GOAL OF THE EXERCISE: From the line containing "#стоимость проезда Тверь (641, 1174)" through the last line of the records below, output every line exactly, both ends included, except the pictures.
◆ ◆ ◆ ◆
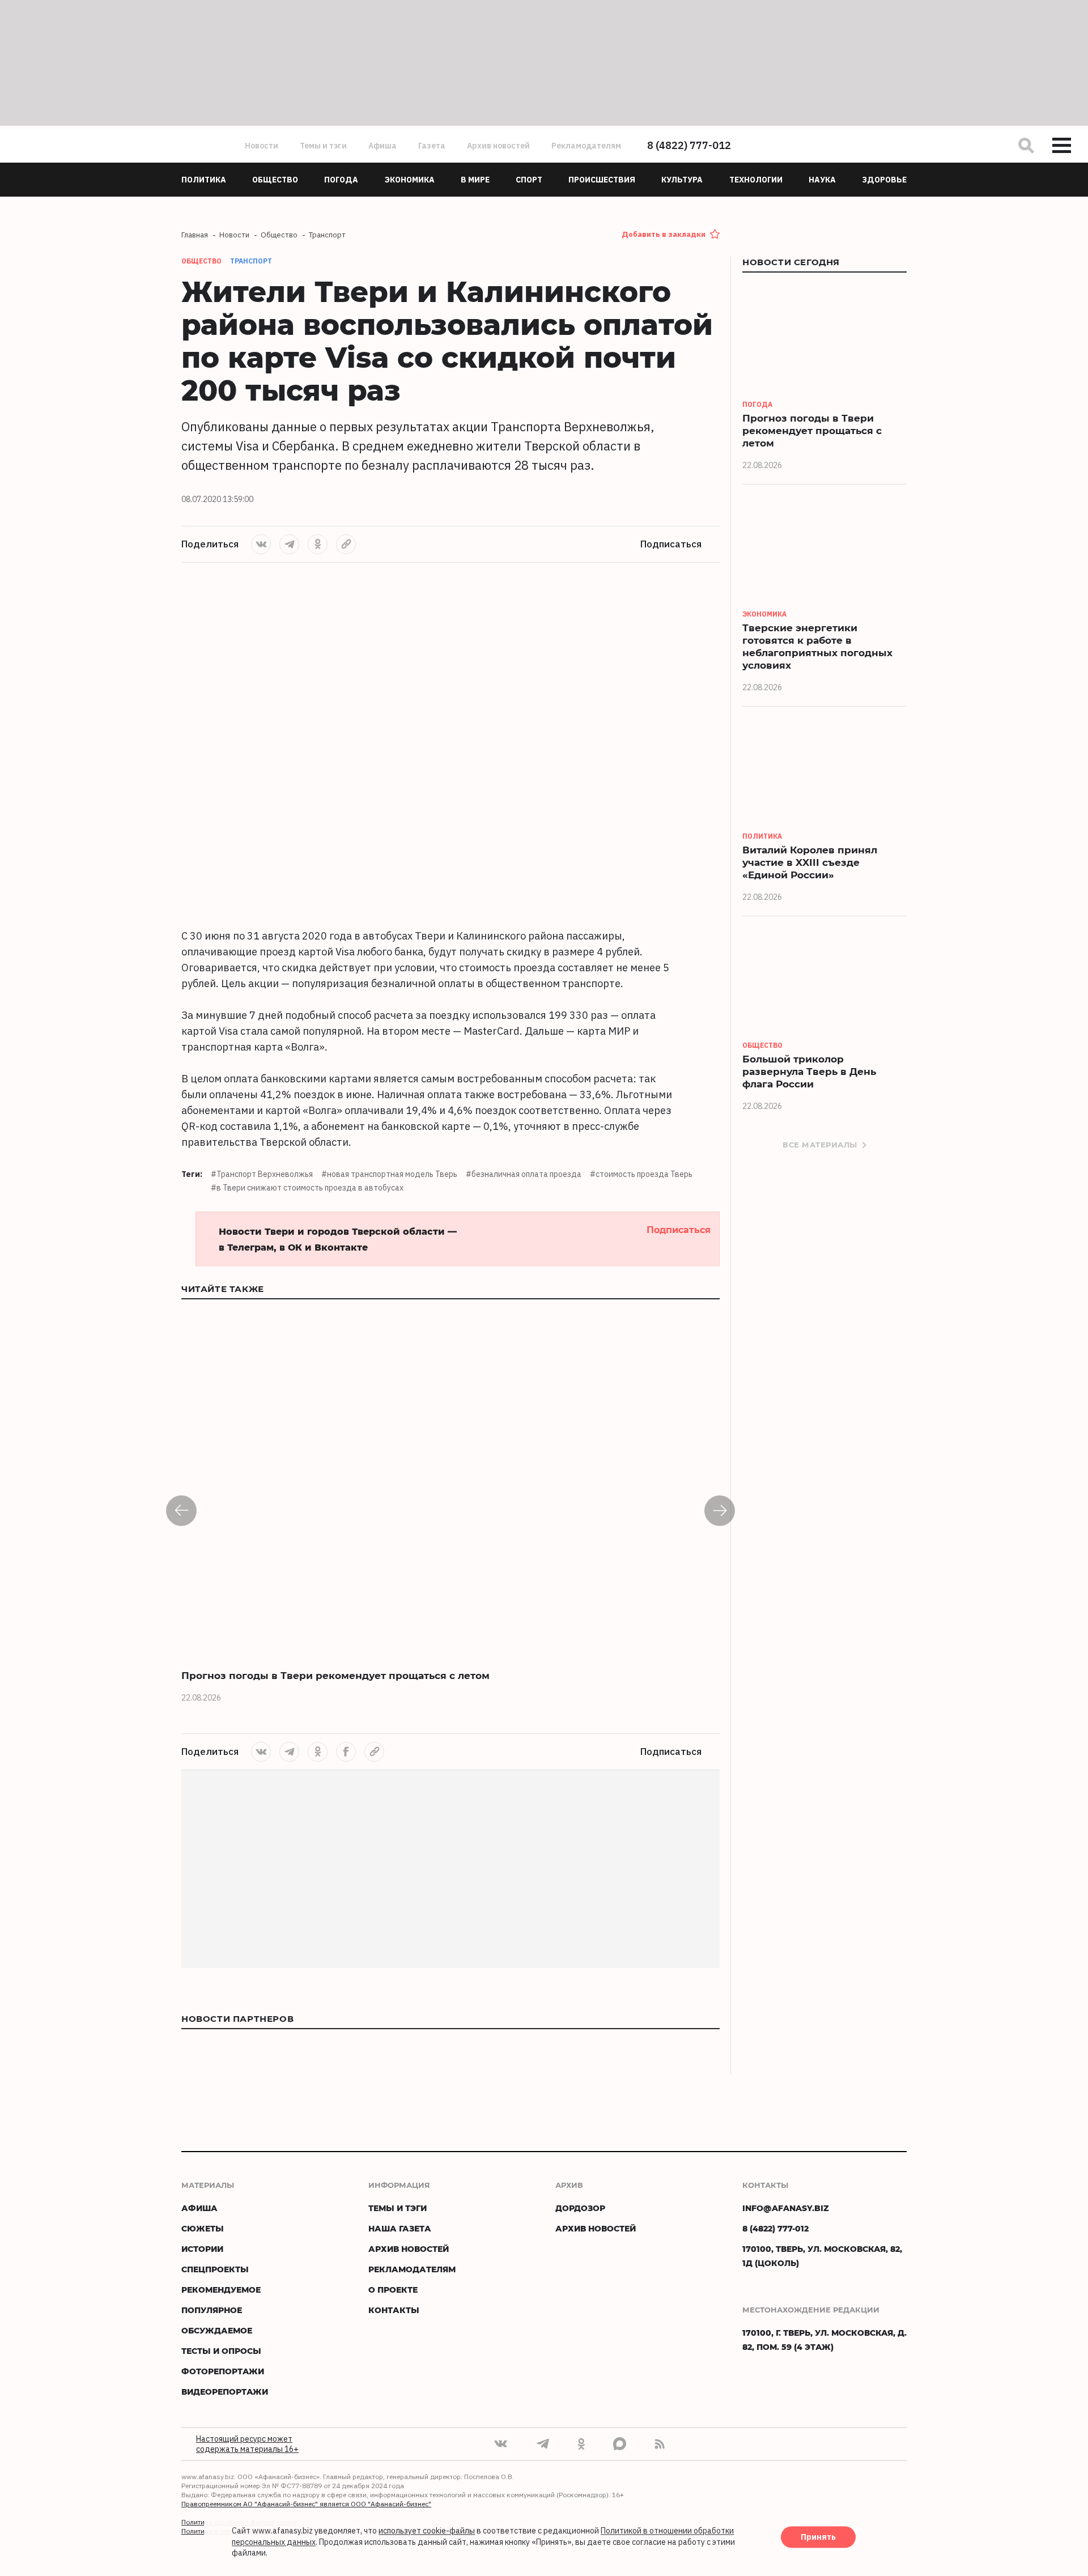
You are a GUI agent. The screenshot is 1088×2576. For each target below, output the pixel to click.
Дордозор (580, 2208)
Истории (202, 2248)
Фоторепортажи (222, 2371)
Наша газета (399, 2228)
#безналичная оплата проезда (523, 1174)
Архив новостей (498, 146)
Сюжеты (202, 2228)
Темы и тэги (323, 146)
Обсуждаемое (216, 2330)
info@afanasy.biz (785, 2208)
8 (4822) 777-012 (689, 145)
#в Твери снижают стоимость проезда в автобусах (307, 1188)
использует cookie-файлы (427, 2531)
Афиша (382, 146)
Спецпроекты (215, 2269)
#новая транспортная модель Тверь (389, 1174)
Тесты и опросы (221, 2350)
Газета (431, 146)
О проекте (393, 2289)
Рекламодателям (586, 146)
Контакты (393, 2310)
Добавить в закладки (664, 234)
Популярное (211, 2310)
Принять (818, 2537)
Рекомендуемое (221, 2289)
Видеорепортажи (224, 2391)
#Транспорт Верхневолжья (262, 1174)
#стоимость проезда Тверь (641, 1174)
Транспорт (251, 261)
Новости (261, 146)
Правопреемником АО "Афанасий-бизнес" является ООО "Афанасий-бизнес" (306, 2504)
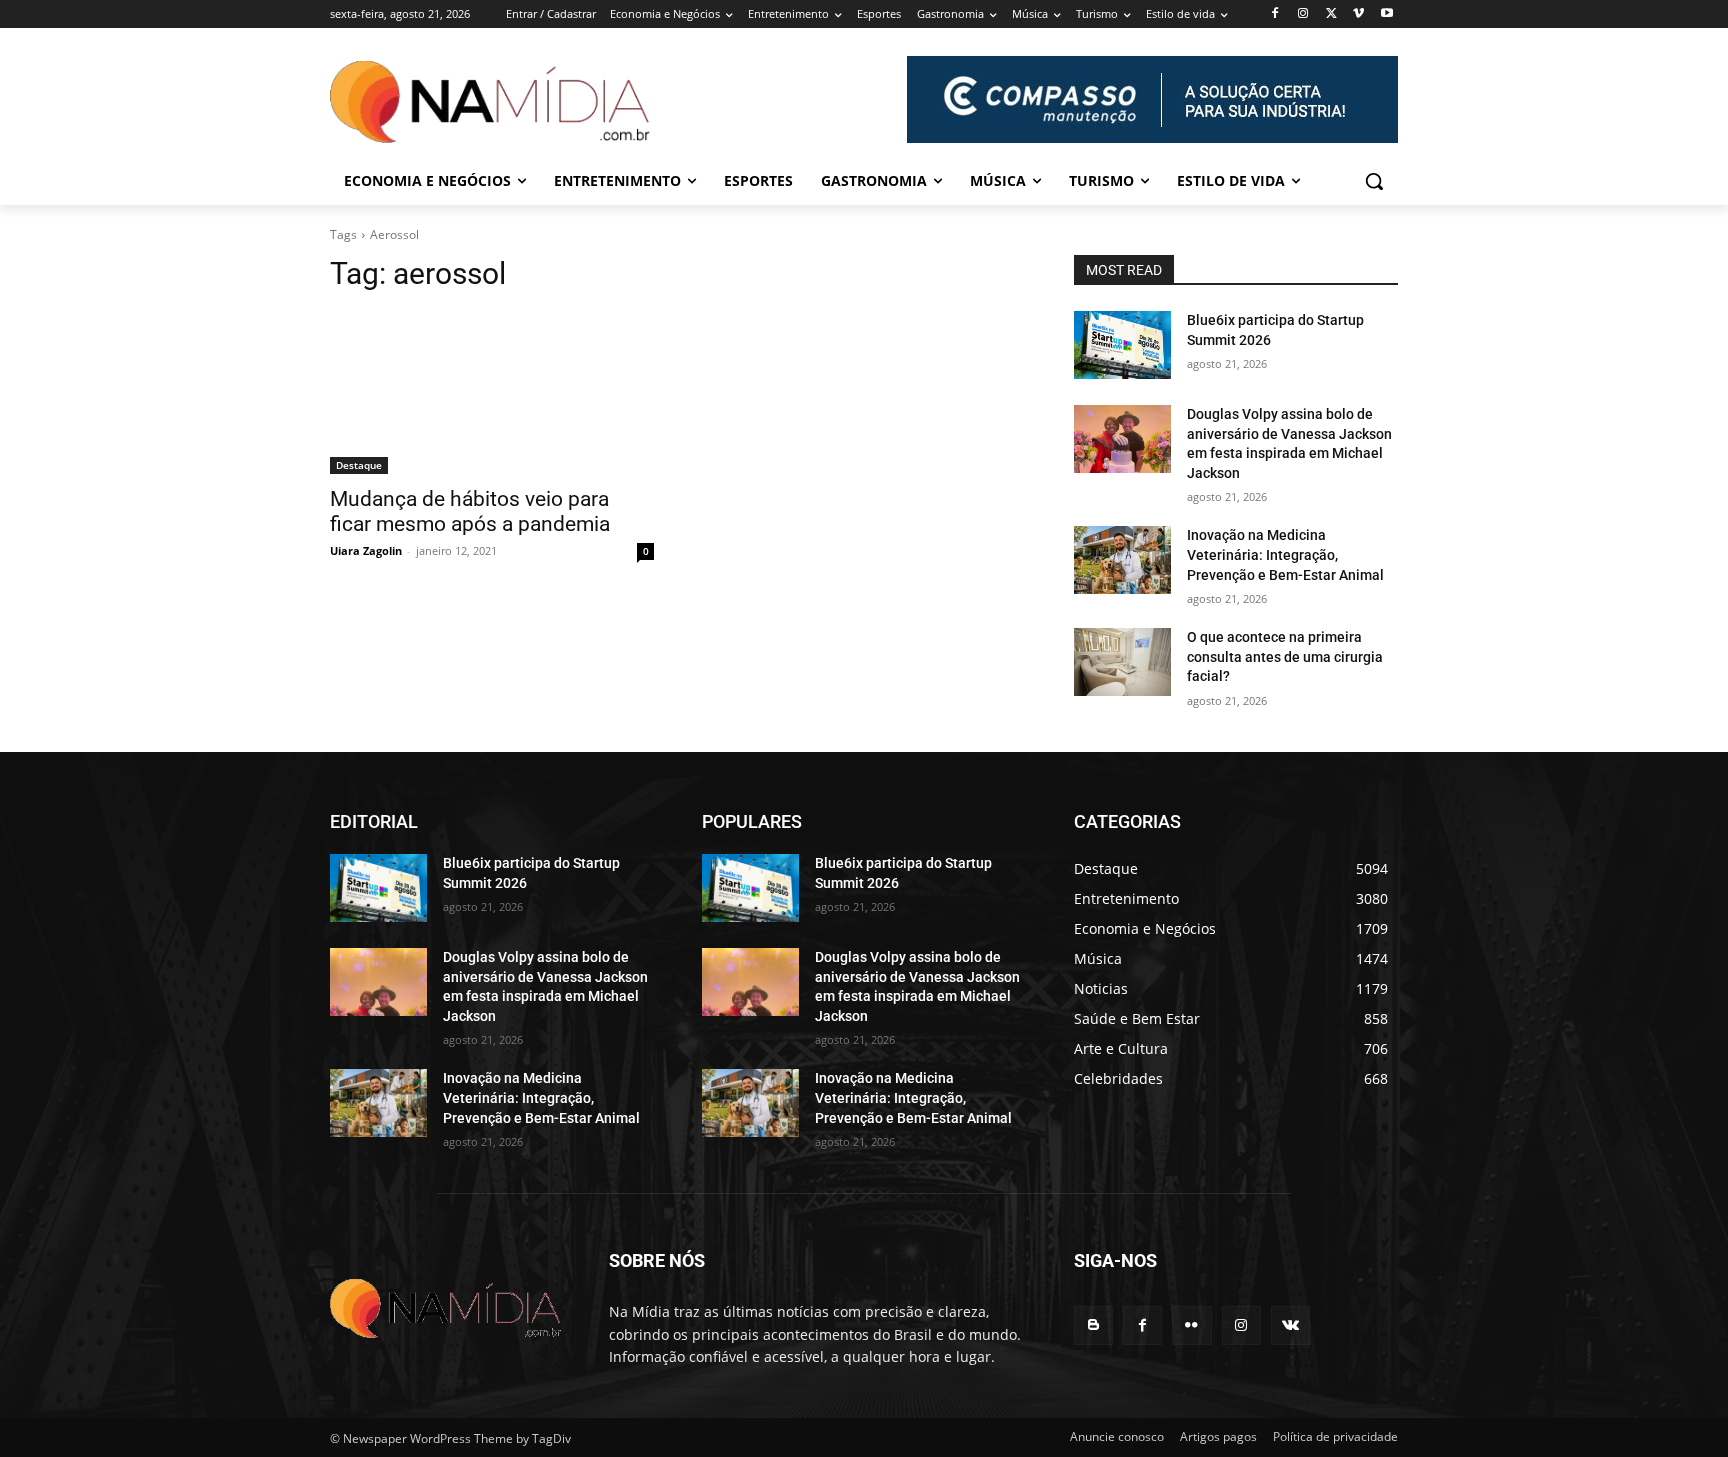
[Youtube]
◆ ◆ ◆ ◆
THE ANSWER:
#стоимость проезда Тверь (641, 1174)
Транспорт (251, 261)
Новости (261, 146)
Правопреемником АО "Афанасий-бизнес" является ООО "Афанасий-бизнес" (306, 2504)
[Youtube]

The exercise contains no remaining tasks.